Analyzing Global Media

In dealing with some of the world’s most significant issues right now, understanding how public communication flows around the world is vital in developing global policies and engaging in effective diplomacy. Unfortunately, the current methods of studying public communication worldwide are limited by language and culture gaps for both visual- and text-based information. To complicate things further, public communication generates data at a high velocity, in large volumes, and with a substantial variety of perspectives, languages, and platforms.

To address these challenges, the National Science Foundation (NSF) awarded a $1M grant to an interdisciplinary team here at BU: ECE Professor Prakash Ishwar, CS Professors Margrit Betke and Derry Wijaya, and Communications Professor Lei Guo. Together, they will develop the methods and tools needed for collecting, annotating, and analyzing multilingual, multiplatform, and multimodal text and images originating in the U.S. and reported worldwide. This Artificial Intelligence & Emerging Media (AIEM) research group will work together in tackling this issue by combining their expertise in Machine Learning (Ishwar), Computer Vision (Betke), Natural Language Processing (NLP) (Wijaya), and Emerging Media Studies (Guo).

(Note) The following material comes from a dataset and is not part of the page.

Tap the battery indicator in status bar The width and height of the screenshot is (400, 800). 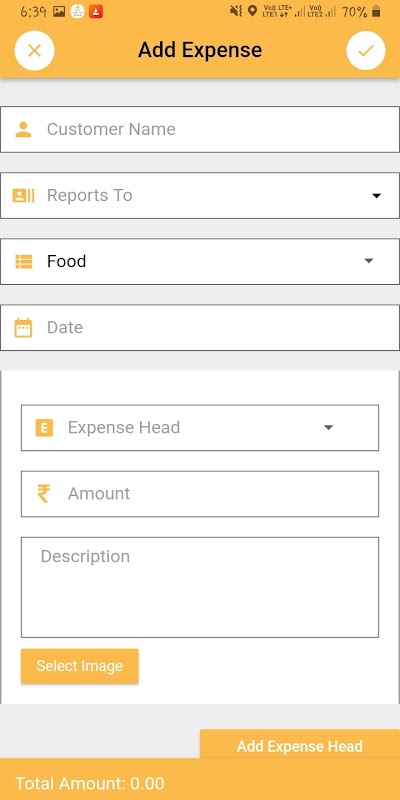[376, 11]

“Machine Learning provides mathematically-principled frameworks and algorithms to make decisions about, and to learn from, human-labeled data,” says Professor Ishwar about his contribution to this project. “For example, this can be used in deciphering the sentiment of a tweet, predicting how many resources should be allocated to most effectively evaluate an article, or identifying topics of interest in any post.”

The project ultimately aims to produce analytical tools for social scientists to effectively and accurately examine the international flow of public communications, particularly concerning the media and press. Through these tools, analyzing the news and social media chatter in local languages could vastly improve the transparency of public media sources. The hope is to eventually automate and optimize these methods, propelling the research of NLP tasks for many languages, especially from sources with limited human-labeled data.

The methods developed in this project will help us to understand how issues such as gun violence, trade, and immigration are perceived and discussed both within the US population and in other parts of the world.